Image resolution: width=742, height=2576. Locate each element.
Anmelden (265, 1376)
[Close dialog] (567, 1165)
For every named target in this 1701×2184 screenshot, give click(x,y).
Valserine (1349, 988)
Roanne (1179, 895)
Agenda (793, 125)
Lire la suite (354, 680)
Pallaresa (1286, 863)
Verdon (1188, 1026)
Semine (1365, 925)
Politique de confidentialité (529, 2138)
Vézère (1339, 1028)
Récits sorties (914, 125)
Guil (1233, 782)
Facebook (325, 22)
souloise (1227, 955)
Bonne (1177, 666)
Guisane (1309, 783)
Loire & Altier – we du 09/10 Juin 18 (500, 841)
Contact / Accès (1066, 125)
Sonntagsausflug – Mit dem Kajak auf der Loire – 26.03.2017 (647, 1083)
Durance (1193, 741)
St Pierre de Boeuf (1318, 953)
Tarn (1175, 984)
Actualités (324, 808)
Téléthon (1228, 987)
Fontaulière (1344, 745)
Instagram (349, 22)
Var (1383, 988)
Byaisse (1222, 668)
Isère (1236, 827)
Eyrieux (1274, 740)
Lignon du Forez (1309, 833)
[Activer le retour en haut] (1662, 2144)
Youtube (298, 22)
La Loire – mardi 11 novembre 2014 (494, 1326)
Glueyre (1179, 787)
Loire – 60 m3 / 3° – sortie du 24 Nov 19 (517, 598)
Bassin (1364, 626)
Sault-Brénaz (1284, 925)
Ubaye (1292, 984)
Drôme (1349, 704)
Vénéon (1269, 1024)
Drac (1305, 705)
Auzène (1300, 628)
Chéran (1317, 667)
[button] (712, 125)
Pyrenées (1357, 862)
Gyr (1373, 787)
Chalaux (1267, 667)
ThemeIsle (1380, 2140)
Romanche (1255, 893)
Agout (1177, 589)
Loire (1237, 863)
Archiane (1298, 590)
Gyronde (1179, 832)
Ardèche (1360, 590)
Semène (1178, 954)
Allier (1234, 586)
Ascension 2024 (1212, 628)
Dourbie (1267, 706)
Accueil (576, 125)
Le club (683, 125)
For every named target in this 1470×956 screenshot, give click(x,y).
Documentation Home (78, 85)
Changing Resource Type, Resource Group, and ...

================================

**WORK TO BE COMPLETED:**
In restating the data, begin at its first line, reproduce each line word for word, and conclude with the line that contains "Guisane (1309, 783)".

**WRITTEN SOLUTION:**
Image resolution: width=742, height=2576. Locate each element.
Anmelden (265, 1376)
[Close dialog] (567, 1165)
For every named target in this 1701×2184 screenshot, give click(x,y).
Valserine (1349, 988)
Roanne (1179, 895)
Agenda (793, 125)
Lire la suite (354, 680)
Pallaresa (1286, 863)
Verdon (1188, 1026)
Semine (1365, 925)
Politique de confidentialité (529, 2138)
Vézère (1339, 1028)
Récits sorties (914, 125)
Guil (1233, 782)
Facebook (325, 22)
souloise (1227, 955)
Bonne (1177, 666)
Guisane (1309, 783)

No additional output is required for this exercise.